+++ RECORDS SHOWN +++

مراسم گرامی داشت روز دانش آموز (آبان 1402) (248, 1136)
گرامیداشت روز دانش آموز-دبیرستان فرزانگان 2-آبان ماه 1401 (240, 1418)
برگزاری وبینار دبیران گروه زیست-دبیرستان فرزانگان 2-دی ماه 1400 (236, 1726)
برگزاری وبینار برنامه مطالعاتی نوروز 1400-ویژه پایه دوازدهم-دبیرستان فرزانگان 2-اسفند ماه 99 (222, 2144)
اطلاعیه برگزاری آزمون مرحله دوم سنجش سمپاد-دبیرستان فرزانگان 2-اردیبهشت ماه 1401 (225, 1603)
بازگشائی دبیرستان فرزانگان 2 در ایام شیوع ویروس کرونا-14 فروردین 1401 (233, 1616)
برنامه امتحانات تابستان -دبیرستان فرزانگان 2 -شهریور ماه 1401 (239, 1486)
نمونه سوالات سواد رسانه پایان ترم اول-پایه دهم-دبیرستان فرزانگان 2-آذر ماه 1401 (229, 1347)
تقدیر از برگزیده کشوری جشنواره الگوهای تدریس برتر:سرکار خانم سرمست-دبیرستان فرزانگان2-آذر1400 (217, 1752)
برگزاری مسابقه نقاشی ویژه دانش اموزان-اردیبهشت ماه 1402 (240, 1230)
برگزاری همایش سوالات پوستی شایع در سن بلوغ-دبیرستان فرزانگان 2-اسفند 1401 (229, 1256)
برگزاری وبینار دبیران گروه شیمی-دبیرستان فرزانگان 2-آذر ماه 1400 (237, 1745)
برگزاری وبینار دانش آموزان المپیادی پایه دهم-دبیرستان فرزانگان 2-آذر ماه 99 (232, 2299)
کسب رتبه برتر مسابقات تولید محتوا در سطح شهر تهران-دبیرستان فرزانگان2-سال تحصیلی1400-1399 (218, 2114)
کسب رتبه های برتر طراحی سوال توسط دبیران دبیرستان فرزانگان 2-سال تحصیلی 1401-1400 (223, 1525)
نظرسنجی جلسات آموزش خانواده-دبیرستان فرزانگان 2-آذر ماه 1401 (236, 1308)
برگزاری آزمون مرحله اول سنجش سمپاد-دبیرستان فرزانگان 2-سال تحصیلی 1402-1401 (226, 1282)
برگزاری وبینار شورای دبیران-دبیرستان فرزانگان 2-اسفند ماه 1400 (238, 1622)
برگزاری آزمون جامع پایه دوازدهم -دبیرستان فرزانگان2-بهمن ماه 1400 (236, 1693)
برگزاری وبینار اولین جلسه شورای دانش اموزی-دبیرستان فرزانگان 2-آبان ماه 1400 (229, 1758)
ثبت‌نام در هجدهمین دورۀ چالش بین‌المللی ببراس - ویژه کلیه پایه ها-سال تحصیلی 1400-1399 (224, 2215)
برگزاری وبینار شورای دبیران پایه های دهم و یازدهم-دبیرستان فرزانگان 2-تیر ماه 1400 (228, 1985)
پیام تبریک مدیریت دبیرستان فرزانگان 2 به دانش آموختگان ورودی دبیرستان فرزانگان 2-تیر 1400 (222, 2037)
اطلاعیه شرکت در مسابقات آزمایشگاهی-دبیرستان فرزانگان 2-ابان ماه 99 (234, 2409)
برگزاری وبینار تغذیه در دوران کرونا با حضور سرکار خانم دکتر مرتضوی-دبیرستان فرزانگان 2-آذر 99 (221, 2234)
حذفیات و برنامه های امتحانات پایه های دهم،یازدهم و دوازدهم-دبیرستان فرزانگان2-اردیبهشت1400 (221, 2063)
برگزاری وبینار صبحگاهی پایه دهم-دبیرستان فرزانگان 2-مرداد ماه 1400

+++

INSTRUCTIONS FOR THE TASK> The answer must be a word-for-word transcription of every record above.

ANSWER AREA>
مراسم گرامی داشت روز دانش آموز (آبان 1402) (248, 1136)
گرامیداشت روز دانش آموز-دبیرستان فرزانگان 2-آبان ماه 1401 (240, 1418)
برگزاری وبینار دبیران گروه زیست-دبیرستان فرزانگان 2-دی ماه 1400 (236, 1726)
برگزاری وبینار برنامه مطالعاتی نوروز 1400-ویژه پایه دوازدهم-دبیرستان فرزانگان 2-اسفند ماه 99 (222, 2144)
اطلاعیه برگزاری آزمون مرحله دوم سنجش سمپاد-دبیرستان فرزانگان 2-اردیبهشت ماه 1401 (225, 1603)
بازگشائی دبیرستان فرزانگان 2 در ایام شیوع ویروس کرونا-14 فروردین 1401 (233, 1616)
برنامه امتحانات تابستان -دبیرستان فرزانگان 2 -شهریور ماه 1401 (239, 1486)
نمونه سوالات سواد رسانه پایان ترم اول-پایه دهم-دبیرستان فرزانگان 2-آذر ماه 1401 (229, 1347)
تقدیر از برگزیده کشوری جشنواره الگوهای تدریس برتر:سرکار خانم سرمست-دبیرستان فرزانگان2-آذر1400 (217, 1752)
برگزاری مسابقه نقاشی ویژه دانش اموزان-اردیبهشت ماه 1402 (240, 1230)
برگزاری همایش سوالات پوستی شایع در سن بلوغ-دبیرستان فرزانگان 2-اسفند 1401 (229, 1256)
برگزاری وبینار دبیران گروه شیمی-دبیرستان فرزانگان 2-آذر ماه 1400 (237, 1745)
برگزاری وبینار دانش آموزان المپیادی پایه دهم-دبیرستان فرزانگان 2-آذر ماه 99 (232, 2299)
کسب رتبه برتر مسابقات تولید محتوا در سطح شهر تهران-دبیرستان فرزانگان2-سال تحصیلی1400-1399 (218, 2114)
کسب رتبه های برتر طراحی سوال توسط دبیران دبیرستان فرزانگان 2-سال تحصیلی 1401-1400 (223, 1525)
نظرسنجی جلسات آموزش خانواده-دبیرستان فرزانگان 2-آذر ماه 1401 (236, 1308)
برگزاری آزمون مرحله اول سنجش سمپاد-دبیرستان فرزانگان 2-سال تحصیلی 1402-1401 (226, 1282)
برگزاری وبینار شورای دبیران-دبیرستان فرزانگان 2-اسفند ماه 1400 (238, 1622)
برگزاری آزمون جامع پایه دوازدهم -دبیرستان فرزانگان2-بهمن ماه 1400 (236, 1693)
برگزاری وبینار اولین جلسه شورای دانش اموزی-دبیرستان فرزانگان 2-آبان ماه 1400 (229, 1758)
ثبت‌نام در هجدهمین دورۀ چالش بین‌المللی ببراس - ویژه کلیه پایه ها-سال تحصیلی 1400-1399 (224, 2215)
برگزاری وبینار شورای دبیران پایه های دهم و یازدهم-دبیرستان فرزانگان 2-تیر ماه 1400 (228, 1985)
پیام تبریک مدیریت دبیرستان فرزانگان 2 به دانش آموختگان ورودی دبیرستان فرزانگان 2-تیر 1400 (222, 2037)
اطلاعیه شرکت در مسابقات آزمایشگاهی-دبیرستان فرزانگان 2-ابان ماه 99 (234, 2409)
برگزاری وبینار تغذیه در دوران کرونا با حضور سرکار خانم دکتر مرتضوی-دبیرستان فرزانگان 2-آذر 99 (221, 2234)
حذفیات و برنامه های امتحانات پایه های دهم،یازدهم و دوازدهم-دبیرستان فرزانگان2-اردیبهشت1400 (221, 2063)
برگزاری وبینار صبحگاهی پایه دهم-دبیرستان فرزانگان 2-مرداد ماه 1400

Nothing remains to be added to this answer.